И вот снова Пушкин один. В своих письмах к друзьям он то и дело жалуется, что ему скучно. Трудно, однако, представить себе скучающего Пушкина. Возможно ли поэту скучать, когда он пишет строфы «Онегина» и начинает создавать своего «Бориса Годунова». Нет, это не скука, а что-то другое. Быть может, это горечь обиды и негодование на грубое насилие, над ним учиненное властью. Но не только эта расправа с ним, поэтом, его смущает. Ему кажется, что кто-то его предал, что кто-то изменил ему. Он жестоко обманут. Еще в конце августа он получил от Александра Раевского странное письмо. Оно было послано из Александрии, что около Белой Церкви, из поместья графини Браницкой. Пушкин когда-то в своем воображении создал загадочного демона. Поэт решил, что обольстительный дух воплощен в полковнике Раевском. Его заурядным речам он придавал иной, более высокий смысл. Он уверял, что глаза Александра Раевского обладают магической силой. Разговаривая с ним наедине, Пушкин тушил свечи, чтобы не утратить воли и сохранить независимой свою мысль. И вот этот демонический полковник пишет письмо Пушкину. Почему Пушкин не оставил ему своего адреса? Вот он все-таки нашел его и пишет. Если поэт не ответит, он пошлет новое письмо. Может быть, Пушкин боится его скомпрометировать? Но это невозможно. Они никогда не говорили с ним на политические темы, и вообще Раевский не очень уважает политические мнения поэтов. Далее следует фраза, удивительная в устах этого циника: «Si j'ai un reproche a vous faire, c'est celui de ne pas assez respecter la religion. Notez bien cela, car ce n'est pas la premiere foi que je vous le dis…» («Я могу сделать вам только один упрек в том, что вы недостаточно уважаете религию. Получше отметьте это в вашей памяти, потому что я не первый раз вам это говорю»). Что это? Мефистофель в роли ханжи?

Далее следуют одесские сплетни, а в конце письма, между прочим, он сообщает, что он находится в обществе Елизаветы Ксаверьевны Воронцовой, которую он называет иносказательно Татьяной. Это несколько странно.
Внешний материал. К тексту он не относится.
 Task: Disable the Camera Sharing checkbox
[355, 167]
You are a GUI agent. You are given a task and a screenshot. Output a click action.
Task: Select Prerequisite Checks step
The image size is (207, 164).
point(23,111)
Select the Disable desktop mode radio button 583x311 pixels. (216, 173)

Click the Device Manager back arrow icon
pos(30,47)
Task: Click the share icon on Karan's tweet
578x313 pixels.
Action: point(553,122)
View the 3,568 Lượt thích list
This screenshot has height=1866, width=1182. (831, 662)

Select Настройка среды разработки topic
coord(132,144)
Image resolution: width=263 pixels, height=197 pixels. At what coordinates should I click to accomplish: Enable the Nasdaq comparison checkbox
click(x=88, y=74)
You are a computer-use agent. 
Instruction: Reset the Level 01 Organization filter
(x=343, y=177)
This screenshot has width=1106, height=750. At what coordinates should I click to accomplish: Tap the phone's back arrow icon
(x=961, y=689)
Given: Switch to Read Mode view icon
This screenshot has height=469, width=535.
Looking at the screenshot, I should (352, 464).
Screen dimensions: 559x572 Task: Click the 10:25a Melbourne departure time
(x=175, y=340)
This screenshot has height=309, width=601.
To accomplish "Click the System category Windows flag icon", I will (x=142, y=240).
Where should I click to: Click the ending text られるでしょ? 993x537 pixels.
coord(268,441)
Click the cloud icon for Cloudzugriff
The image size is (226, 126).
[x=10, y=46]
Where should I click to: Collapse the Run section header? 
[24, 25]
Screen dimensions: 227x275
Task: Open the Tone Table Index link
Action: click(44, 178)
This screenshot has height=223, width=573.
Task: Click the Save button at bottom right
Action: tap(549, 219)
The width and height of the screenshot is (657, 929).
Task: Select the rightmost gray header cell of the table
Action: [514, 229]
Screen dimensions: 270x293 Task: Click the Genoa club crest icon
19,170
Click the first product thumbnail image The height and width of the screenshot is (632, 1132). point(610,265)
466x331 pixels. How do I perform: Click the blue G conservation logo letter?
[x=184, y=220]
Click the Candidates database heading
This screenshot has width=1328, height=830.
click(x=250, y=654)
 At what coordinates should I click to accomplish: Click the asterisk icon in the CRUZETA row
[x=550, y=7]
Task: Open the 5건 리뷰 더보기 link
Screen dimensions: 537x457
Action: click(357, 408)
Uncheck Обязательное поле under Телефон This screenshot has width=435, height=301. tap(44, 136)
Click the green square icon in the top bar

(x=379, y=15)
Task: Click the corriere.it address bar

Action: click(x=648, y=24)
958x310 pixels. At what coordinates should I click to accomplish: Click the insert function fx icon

Если Пушкин делился с Раевским в Одессе своею мечтою о героине «Онегина» и отождествлял ее с Воронцовой, очевидно, поэт в те дни действительно еще худо различал даль своего романа сквозь «магический кристалл»[637], ибо прелестная графиня вовсе не похожа на элегическую и строгую Татьяну Дмитриевну Ларину — ни в раннем, ни в позднем ее аспекте. Пушкинскую Татьяну назвать кокеткой никак уж нельзя, а мемуаристы в один голос отмечают в Воронцовой именно кокетство как нечто для нее характерное. В конце письма опять упоминание о религии. Раевский уверен, что если поэт к ней обратится, то он избавится от своей проклятой деревни, куда он сослан.

Кажется, Вигель был прав, обвиняя Раевского в интриге. Кажется, и Пушкин в это поверил наконец. Если пьеса «Коварность»[638] относится к Александру Раевскому, можно только пожалеть, что поэт не ограничился эпиграммой, а посвятил этому ничтожному человеку такие горестные признания в своей доверчивой слепоте. В письме Раевский сообщал, между прочим, что Воронцова «принимает живое участие в его беде» и что он пишет ему «с ее согласия». «Ее душа нежная и добрая видит в этом обстоятельстве одну только несправедливость, жертвой которой вы являетесь; она это выразила с чувствительностью и грацией, свойственной Татьяне…»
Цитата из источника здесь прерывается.